Bovine NMRAL2 Protein Blunts Nitric Oxide Production and Inflammatory Response in Mycobacterium bovis Infected Bovine Lung Epithelial Cells

Abstract

Tuberculosis (TB), primarily caused by Mycobacterium tuberculosis (M. tb) and Mycobacterium bovis (M. bovis), remains the leading cause of death from a single infectious agent globally. Intracellular survival is crucial for their virulence; yet, the underlying mechanisms are not fully understood. This study aimed to demonstrate the significance of a previously unannotated bovine gene ENSBTAG00000011305 in M. bovis intracellular survival. This gene was termed NMRAL2_Bovine due to its inclusion of the NmrA domain which has a relation to nitric oxide (NO) production. We used CRISPR/Cas9 to knock out NMRAL2_Bovine in bovine lung epithelial cells and observed a significant decrease in M. bovis-induced cell death and the intracellular bacterial count, alongside increased NO levels.
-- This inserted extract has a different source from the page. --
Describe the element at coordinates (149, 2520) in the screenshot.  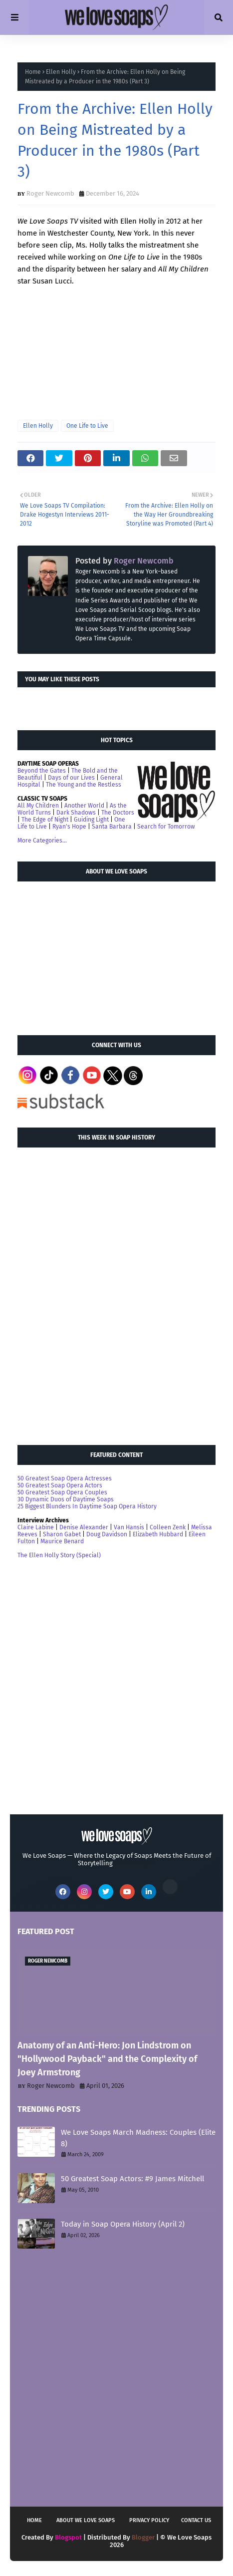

A transcriptome analysis revealed the upregulation of pathways linked to NO, IL-6, and TNF-α production, which was confirmed by the increased expression of iNOS, IL-6, and TNF-α. Correspondingly, Western blotting indicated that key signaling pathways, including NF-κB and MAPK, were activated. In conclusion, our findings determined that NMRAL2_Bovine functions as a negative regulator of the inflammatory response induced by M. bovis infection at the cellular level and, thereby, provide a novel insight into TB pathogenesis and a potential target for developing novel host-directed therapies against TB.